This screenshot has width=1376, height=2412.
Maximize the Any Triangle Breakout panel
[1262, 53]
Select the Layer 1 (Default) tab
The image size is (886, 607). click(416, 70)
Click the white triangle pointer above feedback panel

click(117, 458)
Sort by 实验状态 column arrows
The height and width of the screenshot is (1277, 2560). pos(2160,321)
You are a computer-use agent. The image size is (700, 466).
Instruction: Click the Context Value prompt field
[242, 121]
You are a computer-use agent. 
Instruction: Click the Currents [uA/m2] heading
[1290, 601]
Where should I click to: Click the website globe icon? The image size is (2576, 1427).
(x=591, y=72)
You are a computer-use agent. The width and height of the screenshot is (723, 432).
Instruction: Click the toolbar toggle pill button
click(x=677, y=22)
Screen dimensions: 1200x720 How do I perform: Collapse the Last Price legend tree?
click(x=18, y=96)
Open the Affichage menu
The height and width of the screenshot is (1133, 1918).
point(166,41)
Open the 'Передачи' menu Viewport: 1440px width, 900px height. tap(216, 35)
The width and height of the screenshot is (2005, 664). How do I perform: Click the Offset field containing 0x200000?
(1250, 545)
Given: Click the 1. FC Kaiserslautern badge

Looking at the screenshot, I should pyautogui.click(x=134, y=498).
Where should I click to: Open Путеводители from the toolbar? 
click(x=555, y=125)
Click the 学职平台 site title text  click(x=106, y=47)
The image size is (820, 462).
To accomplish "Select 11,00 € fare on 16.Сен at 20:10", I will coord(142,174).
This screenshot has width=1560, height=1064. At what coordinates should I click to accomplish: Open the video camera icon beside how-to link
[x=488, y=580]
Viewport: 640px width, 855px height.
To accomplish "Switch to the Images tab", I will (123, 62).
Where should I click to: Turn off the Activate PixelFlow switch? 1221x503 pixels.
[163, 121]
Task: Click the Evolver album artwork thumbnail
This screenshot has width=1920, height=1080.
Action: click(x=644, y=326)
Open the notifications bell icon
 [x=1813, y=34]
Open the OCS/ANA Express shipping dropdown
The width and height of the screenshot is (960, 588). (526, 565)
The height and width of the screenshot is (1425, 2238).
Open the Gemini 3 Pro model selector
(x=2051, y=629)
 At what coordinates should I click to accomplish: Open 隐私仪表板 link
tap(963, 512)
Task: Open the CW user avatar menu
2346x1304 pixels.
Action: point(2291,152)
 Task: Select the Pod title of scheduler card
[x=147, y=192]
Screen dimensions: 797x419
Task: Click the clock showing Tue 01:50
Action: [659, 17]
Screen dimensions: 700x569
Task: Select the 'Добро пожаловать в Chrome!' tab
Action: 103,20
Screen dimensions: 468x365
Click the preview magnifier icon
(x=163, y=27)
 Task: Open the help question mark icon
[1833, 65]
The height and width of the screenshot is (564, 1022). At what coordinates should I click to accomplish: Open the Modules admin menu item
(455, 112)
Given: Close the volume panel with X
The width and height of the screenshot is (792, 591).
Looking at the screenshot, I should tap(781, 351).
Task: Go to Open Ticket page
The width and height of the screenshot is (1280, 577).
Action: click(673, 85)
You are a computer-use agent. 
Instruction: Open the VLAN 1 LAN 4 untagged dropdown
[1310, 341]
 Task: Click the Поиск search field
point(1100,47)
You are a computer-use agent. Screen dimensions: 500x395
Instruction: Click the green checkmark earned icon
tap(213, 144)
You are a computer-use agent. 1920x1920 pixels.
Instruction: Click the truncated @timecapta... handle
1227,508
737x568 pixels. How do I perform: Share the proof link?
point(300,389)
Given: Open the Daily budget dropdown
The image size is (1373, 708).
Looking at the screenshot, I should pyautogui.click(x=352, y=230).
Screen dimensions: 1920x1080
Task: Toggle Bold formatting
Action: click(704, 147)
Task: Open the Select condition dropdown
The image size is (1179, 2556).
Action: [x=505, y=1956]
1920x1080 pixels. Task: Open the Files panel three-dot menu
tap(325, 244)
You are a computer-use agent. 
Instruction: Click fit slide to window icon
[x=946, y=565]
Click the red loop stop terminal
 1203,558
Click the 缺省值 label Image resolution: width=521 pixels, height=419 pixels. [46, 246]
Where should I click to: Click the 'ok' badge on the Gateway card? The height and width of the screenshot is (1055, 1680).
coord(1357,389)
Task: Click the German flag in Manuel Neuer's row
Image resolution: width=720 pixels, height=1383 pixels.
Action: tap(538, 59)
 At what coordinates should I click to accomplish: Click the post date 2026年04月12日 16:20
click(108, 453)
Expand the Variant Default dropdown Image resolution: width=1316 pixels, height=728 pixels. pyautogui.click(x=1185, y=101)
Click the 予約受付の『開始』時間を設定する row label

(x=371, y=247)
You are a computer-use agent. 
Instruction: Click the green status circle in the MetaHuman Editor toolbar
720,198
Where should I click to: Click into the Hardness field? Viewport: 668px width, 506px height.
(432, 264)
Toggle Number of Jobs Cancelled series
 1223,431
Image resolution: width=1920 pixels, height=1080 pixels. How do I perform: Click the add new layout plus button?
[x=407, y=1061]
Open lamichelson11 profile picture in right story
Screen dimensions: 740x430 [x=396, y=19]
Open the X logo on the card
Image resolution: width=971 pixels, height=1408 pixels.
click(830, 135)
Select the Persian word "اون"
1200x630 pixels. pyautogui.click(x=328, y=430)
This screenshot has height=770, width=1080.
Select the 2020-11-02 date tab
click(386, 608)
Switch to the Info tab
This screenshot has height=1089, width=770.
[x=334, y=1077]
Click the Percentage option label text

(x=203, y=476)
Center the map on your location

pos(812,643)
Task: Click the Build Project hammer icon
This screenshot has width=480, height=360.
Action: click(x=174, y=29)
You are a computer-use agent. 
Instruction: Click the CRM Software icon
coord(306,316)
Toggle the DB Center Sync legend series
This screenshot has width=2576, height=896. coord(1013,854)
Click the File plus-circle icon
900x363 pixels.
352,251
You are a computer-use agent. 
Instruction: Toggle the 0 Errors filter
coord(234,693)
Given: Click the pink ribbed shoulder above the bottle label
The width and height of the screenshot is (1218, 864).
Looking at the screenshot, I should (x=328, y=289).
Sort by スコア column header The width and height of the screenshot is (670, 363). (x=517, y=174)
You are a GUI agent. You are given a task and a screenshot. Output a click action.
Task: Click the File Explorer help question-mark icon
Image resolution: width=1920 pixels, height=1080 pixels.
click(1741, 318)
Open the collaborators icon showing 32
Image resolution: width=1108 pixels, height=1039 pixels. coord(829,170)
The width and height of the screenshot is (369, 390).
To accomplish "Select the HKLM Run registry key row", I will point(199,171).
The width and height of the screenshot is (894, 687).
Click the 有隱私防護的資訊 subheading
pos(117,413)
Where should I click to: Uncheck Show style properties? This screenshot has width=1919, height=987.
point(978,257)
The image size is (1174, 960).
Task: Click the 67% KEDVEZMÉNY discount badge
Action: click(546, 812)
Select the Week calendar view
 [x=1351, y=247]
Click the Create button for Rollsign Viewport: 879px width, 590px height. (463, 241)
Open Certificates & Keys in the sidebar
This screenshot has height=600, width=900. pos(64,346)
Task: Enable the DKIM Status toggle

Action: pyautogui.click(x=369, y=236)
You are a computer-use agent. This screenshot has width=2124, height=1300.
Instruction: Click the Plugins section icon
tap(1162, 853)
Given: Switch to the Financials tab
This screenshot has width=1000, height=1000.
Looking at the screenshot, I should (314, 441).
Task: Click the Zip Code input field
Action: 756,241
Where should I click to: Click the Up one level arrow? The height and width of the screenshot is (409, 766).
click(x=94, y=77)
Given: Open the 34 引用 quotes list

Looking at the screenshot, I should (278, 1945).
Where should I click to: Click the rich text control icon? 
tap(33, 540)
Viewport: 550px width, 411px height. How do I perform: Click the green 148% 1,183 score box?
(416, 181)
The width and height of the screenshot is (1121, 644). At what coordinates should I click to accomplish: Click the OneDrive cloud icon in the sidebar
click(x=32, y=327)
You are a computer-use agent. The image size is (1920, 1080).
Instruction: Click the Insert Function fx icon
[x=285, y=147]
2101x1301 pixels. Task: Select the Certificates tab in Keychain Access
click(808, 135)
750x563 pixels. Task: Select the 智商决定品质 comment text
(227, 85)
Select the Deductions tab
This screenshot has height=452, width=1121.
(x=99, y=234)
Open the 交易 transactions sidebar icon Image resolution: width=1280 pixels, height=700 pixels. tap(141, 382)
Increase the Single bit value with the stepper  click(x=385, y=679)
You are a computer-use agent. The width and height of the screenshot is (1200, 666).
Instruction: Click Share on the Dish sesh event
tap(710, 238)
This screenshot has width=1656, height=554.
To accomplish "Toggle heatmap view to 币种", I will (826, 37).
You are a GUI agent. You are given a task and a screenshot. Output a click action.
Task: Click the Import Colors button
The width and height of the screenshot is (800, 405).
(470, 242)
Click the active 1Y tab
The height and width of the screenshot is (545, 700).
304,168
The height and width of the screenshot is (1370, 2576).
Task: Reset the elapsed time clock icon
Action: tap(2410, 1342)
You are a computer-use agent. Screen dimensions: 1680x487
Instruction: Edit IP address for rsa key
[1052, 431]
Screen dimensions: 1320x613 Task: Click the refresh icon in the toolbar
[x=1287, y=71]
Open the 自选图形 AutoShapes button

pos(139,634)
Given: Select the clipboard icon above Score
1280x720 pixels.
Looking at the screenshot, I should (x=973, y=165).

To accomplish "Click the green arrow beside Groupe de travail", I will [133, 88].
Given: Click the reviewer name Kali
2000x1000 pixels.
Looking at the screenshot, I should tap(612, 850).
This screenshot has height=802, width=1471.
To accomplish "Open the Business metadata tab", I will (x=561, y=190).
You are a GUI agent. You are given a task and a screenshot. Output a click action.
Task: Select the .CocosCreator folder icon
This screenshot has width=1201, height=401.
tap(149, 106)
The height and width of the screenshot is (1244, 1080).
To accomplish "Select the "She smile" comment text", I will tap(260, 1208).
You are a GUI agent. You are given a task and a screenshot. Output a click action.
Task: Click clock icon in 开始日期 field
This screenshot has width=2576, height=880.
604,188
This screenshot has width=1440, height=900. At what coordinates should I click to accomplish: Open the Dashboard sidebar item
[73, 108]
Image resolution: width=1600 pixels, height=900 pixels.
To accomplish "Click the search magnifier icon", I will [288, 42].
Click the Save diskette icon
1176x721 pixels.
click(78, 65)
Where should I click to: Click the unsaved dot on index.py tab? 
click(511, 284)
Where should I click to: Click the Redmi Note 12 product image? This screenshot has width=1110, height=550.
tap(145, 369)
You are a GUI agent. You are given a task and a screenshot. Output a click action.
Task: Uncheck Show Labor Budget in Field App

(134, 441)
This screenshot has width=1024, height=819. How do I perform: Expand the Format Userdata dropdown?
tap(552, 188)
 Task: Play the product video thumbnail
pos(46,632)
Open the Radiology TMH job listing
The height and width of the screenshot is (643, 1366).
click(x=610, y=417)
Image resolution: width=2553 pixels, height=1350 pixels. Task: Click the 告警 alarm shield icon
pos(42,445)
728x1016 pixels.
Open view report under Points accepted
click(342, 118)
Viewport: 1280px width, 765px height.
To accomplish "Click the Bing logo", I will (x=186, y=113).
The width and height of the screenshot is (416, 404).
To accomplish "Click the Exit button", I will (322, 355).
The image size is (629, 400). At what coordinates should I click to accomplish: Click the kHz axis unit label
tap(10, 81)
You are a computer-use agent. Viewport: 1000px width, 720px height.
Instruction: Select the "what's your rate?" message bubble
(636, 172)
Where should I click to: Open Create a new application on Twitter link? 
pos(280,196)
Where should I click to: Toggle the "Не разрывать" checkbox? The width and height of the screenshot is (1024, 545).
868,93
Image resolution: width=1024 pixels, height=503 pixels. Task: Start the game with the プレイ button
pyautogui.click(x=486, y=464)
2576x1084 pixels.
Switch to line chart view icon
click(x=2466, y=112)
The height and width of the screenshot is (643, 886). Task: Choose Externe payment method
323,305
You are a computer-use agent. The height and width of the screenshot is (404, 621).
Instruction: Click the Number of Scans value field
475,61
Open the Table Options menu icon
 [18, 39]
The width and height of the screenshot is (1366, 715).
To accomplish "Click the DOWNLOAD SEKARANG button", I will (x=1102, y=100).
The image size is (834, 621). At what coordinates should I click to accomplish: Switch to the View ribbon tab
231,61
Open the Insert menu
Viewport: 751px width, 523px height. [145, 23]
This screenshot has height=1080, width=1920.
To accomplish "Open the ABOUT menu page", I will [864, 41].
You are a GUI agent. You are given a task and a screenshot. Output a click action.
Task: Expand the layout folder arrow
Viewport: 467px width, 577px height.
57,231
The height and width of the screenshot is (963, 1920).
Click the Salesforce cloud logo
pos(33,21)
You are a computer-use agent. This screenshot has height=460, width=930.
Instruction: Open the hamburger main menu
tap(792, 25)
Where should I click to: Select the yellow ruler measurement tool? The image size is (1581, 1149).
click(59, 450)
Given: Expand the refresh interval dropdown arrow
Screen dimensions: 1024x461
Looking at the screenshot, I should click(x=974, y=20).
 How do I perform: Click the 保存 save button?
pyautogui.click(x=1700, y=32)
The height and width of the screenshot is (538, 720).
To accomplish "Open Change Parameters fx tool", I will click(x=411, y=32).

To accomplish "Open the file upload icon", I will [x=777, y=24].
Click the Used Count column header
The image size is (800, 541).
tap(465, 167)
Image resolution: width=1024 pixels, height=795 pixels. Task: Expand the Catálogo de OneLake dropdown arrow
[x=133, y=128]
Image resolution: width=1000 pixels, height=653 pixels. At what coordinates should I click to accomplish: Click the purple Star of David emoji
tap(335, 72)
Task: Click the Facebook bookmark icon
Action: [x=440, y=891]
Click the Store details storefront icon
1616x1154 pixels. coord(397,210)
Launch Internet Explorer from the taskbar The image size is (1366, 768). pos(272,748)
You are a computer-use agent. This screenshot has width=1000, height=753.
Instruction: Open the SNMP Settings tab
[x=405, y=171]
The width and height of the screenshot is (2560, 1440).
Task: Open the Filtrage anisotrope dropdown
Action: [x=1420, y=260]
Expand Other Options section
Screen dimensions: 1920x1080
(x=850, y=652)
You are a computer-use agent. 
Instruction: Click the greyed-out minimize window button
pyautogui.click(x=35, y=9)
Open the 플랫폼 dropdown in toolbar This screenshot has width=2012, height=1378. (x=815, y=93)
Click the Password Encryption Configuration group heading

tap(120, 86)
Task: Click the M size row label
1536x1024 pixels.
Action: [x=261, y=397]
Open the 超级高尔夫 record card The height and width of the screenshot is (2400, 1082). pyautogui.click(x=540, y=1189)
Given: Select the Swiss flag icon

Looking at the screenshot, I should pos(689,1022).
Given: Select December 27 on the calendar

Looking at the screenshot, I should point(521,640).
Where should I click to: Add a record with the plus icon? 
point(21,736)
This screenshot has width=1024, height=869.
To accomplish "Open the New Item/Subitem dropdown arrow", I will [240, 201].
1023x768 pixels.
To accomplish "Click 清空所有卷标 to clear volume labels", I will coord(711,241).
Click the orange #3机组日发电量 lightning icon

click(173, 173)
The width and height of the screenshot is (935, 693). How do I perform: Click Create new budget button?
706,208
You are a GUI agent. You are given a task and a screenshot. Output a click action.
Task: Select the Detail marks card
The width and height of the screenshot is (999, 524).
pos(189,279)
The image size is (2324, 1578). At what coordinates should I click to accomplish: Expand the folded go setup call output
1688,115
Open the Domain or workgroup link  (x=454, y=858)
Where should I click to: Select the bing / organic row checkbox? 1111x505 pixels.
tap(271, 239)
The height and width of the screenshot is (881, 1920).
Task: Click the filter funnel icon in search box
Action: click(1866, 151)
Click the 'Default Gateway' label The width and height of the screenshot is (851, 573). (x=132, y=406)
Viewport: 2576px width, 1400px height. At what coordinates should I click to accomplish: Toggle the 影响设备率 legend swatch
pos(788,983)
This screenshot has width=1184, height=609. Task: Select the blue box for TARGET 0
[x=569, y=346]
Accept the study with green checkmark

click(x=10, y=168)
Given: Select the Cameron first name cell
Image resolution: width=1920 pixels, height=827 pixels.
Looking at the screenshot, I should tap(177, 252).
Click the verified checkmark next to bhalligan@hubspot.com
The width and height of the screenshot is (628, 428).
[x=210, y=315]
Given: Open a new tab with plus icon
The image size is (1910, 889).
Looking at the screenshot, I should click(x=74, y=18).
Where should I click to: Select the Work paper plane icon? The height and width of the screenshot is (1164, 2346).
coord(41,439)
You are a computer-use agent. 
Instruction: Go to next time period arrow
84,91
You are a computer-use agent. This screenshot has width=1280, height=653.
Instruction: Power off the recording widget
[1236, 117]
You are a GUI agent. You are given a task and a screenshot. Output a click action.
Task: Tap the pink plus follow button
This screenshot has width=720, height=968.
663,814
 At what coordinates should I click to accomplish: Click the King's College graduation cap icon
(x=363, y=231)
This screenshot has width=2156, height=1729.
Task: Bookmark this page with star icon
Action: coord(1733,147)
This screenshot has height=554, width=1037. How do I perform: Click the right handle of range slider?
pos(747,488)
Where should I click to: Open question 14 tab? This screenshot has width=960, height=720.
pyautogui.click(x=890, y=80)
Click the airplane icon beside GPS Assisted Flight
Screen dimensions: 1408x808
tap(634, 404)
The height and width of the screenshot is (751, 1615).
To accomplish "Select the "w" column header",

________________________________________

### THE EXERCISE
Copy out the rows above word for word, starting with the line that contains "Task: Click the M size row label" and ending with the line that contains "Click the 'Default", with both of those lines included.

### ANSWER FOR THIS EXERCISE
Task: Click the M size row label
1536x1024 pixels.
Action: [x=261, y=397]
Open the 超级高尔夫 record card The height and width of the screenshot is (2400, 1082). pyautogui.click(x=540, y=1189)
Given: Select the Swiss flag icon

Looking at the screenshot, I should pos(689,1022).
Given: Select December 27 on the calendar

Looking at the screenshot, I should point(521,640).
Where should I click to: Add a record with the plus icon? 
point(21,736)
This screenshot has width=1024, height=869.
To accomplish "Open the New Item/Subitem dropdown arrow", I will [240, 201].
1023x768 pixels.
To accomplish "Click 清空所有卷标 to clear volume labels", I will coord(711,241).
Click the orange #3机组日发电量 lightning icon

click(173, 173)
The width and height of the screenshot is (935, 693). How do I perform: Click Create new budget button?
706,208
You are a GUI agent. You are given a task and a screenshot. Output a click action.
Task: Select the Detail marks card
The width and height of the screenshot is (999, 524).
pos(189,279)
The image size is (2324, 1578). At what coordinates should I click to accomplish: Expand the folded go setup call output
1688,115
Open the Domain or workgroup link  (x=454, y=858)
Where should I click to: Select the bing / organic row checkbox? 1111x505 pixels.
tap(271, 239)
The height and width of the screenshot is (881, 1920).
Task: Click the filter funnel icon in search box
Action: click(1866, 151)
Click the 'Default Gateway' label The width and height of the screenshot is (851, 573). (x=132, y=406)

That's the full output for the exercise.